Determination of 4-nitrophenol using MoO3 loaded glassy carbon electrode via electrochemical sensing approach

Abstract

In order to raise possible ways of MoO3 synthesis and improve its existing applications, MoO3 nanomaterial was successfully synthesized through the solvo-hydrothermal route by utilizing a mixture of ionic liquid (1-butyl-3-methylimidazolium bromide) as a solvent, and water as co-solvent in 1:1 ratio. The morphology and structural parameters of IL-as­sisted MoO3 product were examined by X-ray diffraction (XRD), Fourier-transform infrared spectroscopy (FT-IR), and scanning electron microscopy (SEM). Additionally, the surface wettability and particle size distribution were inspected using the contact angle and dynamic light scattering (DLS) analysis. Glassy carbon electrode (GCE) surface was then modified by IL-assisted MoO3. The formed IL-MoO3/GCE was employed as an electro­chemical sensor for determination of 4-nitrophenol (4-NP), which is very toxic and important pollutant.
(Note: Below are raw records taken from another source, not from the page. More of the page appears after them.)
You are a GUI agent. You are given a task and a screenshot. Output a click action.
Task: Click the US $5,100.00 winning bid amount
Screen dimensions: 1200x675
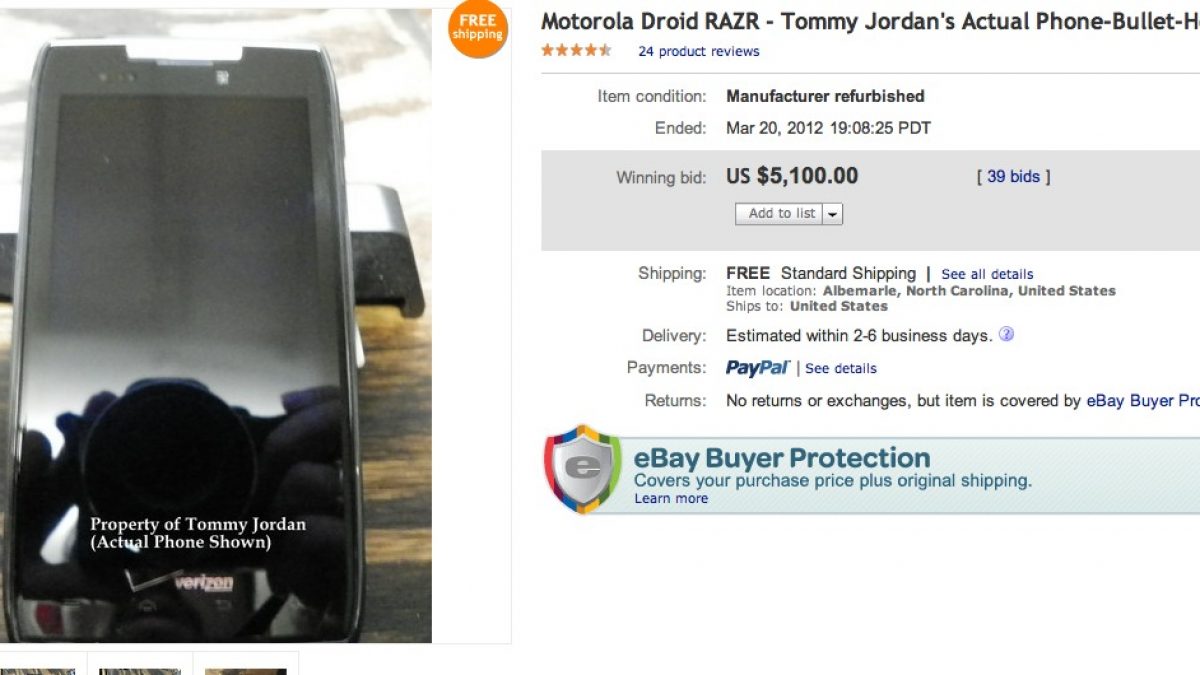pyautogui.click(x=792, y=177)
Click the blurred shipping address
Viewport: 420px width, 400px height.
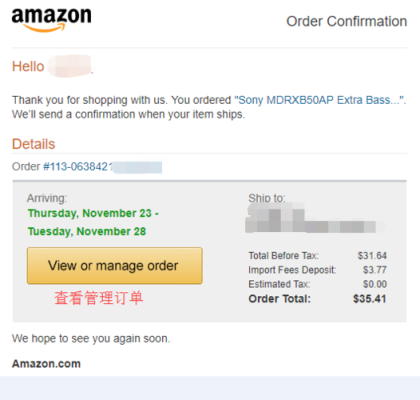[313, 217]
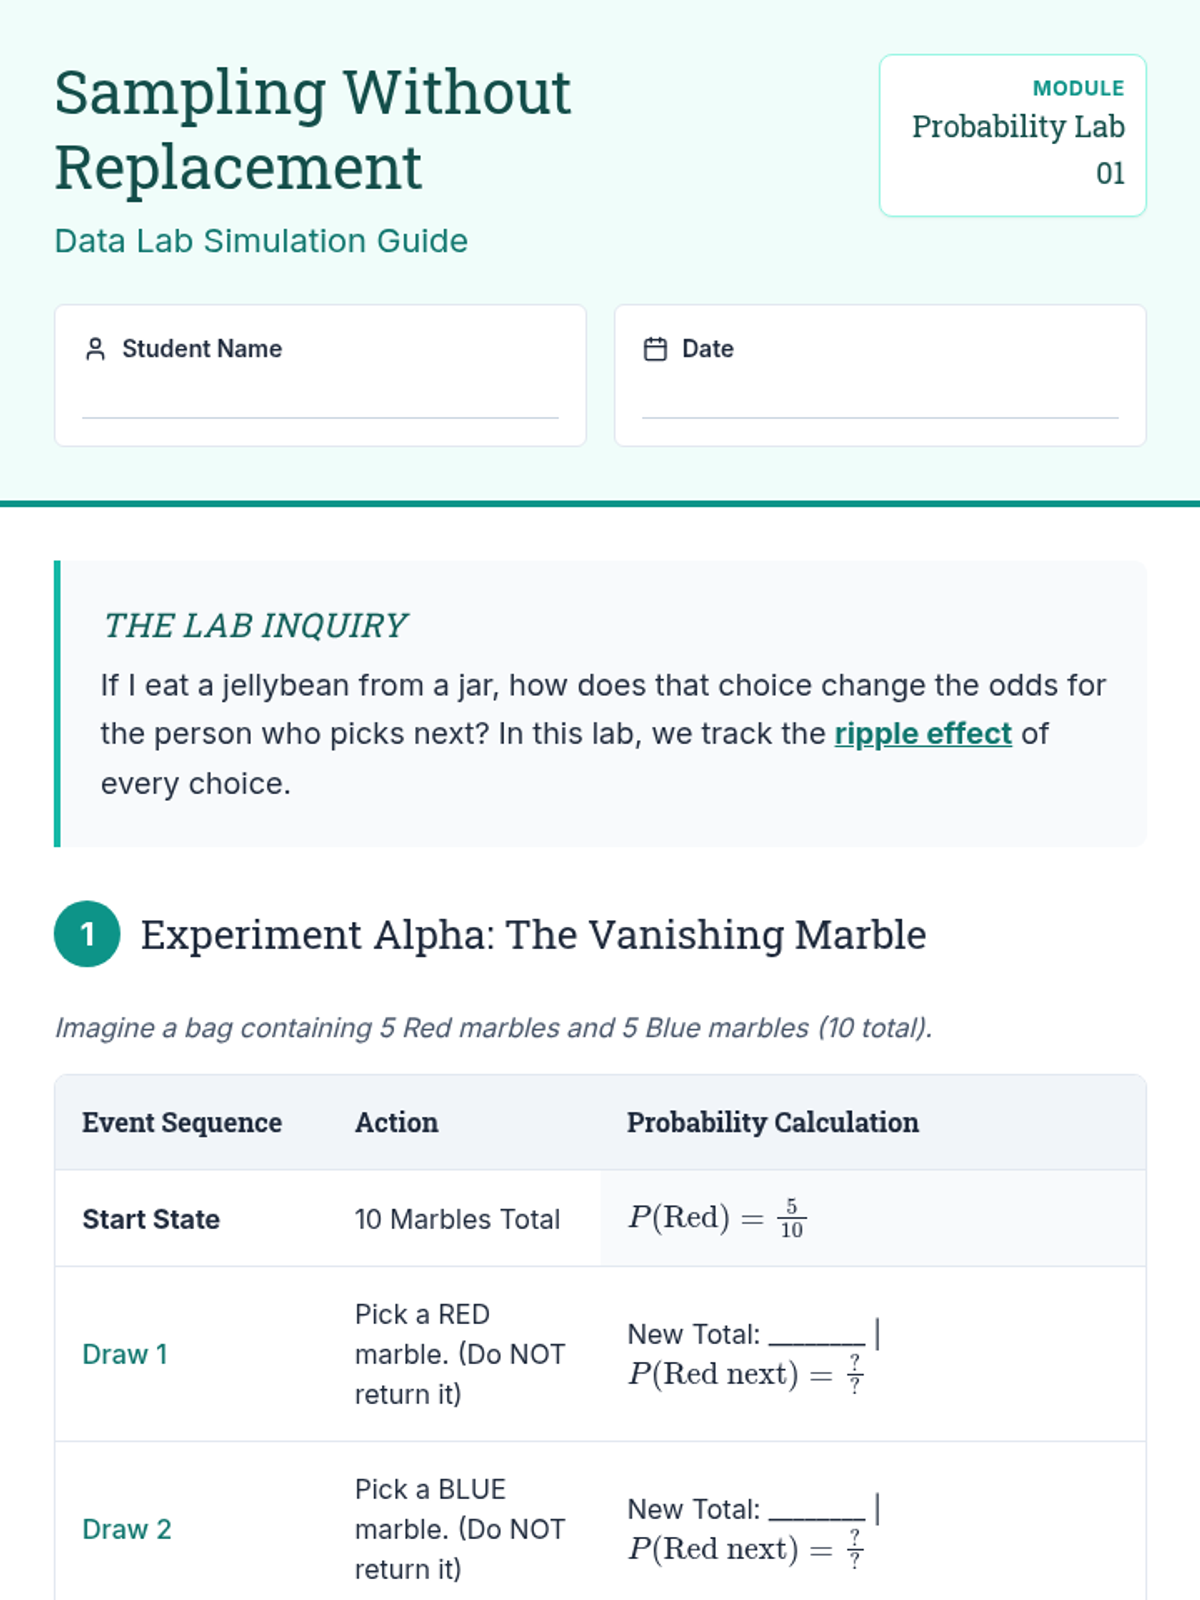Click the Experiment Alpha section heading
The width and height of the screenshot is (1200, 1600).
pyautogui.click(x=533, y=935)
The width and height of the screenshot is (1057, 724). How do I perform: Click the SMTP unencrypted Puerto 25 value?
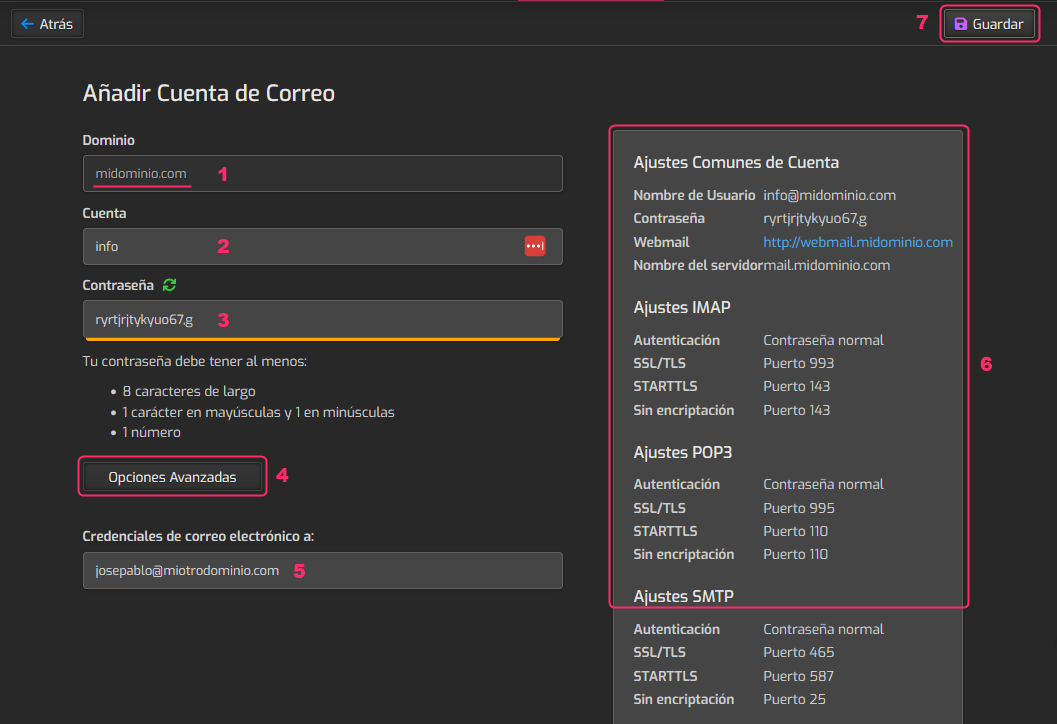tap(794, 699)

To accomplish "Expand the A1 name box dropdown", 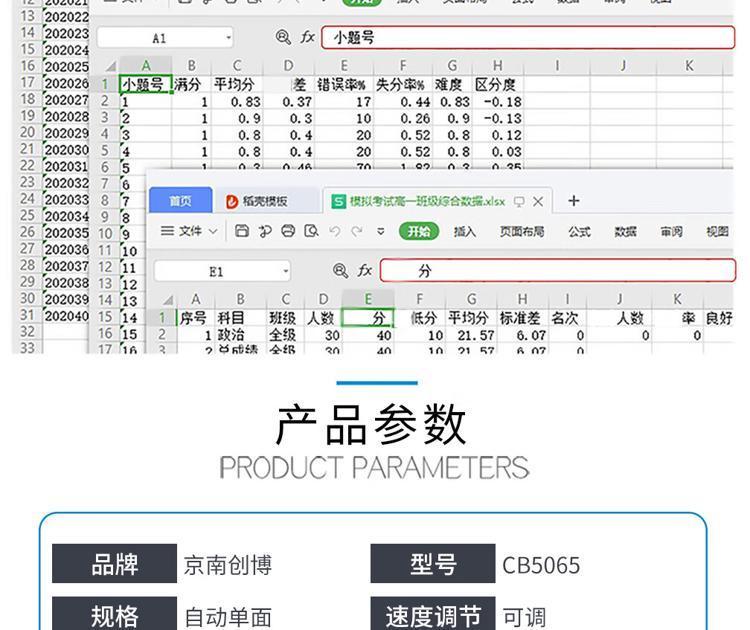I will tap(229, 39).

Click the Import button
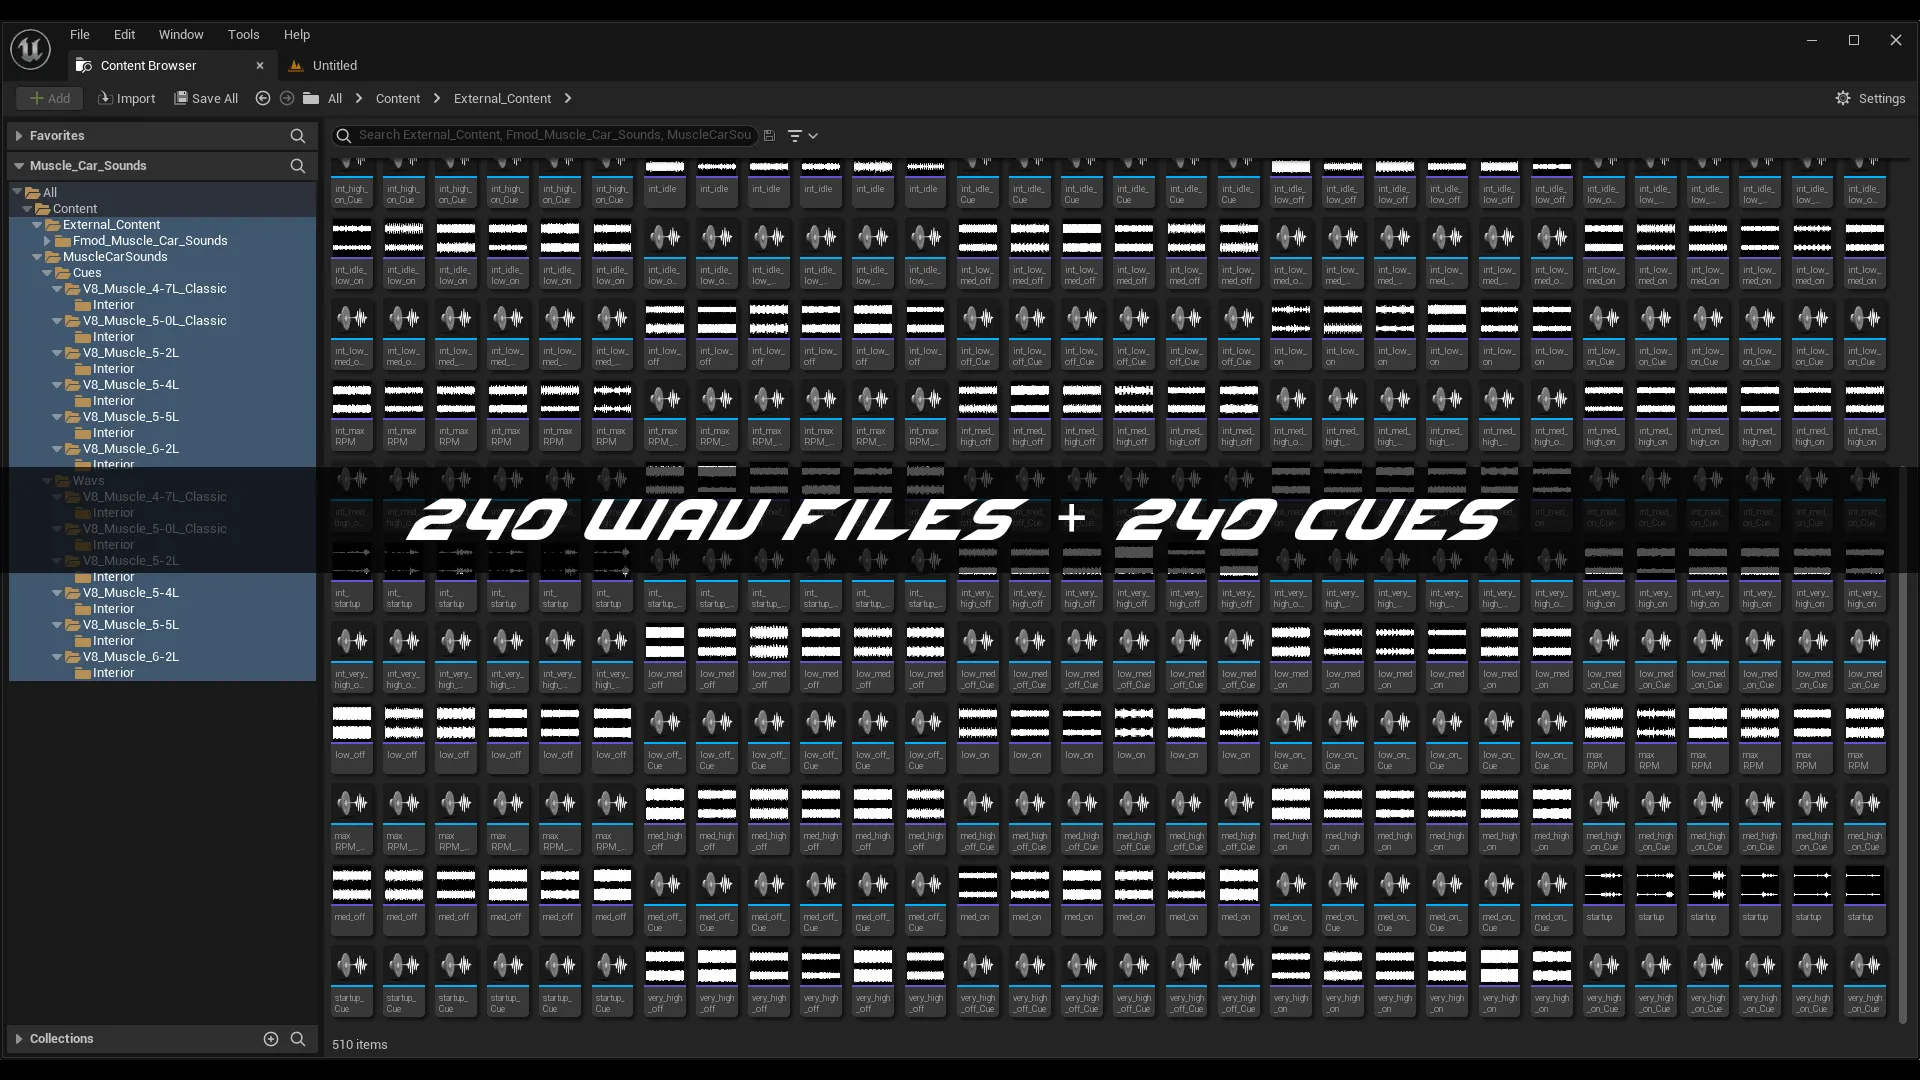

The redox behavior of 4-NP at the surface of IL-MoO3/GCE was investigated by cyclic voltammetry (CV) and differential pulse voltammetry (DPV) techniques. Limits of detection (LOD) and limits of quantification (LOQ) determined from CV were found to be 6.76 and 22.5 mM, while from DPV recordings, 5.41 and 18.0 mM are found. The obtained results clearly reveal possible application of MoO3 for selective and sensitive sensing of 4-NP. The decorated electrode was successfully employed for determination of 4-NP in the river water real samples.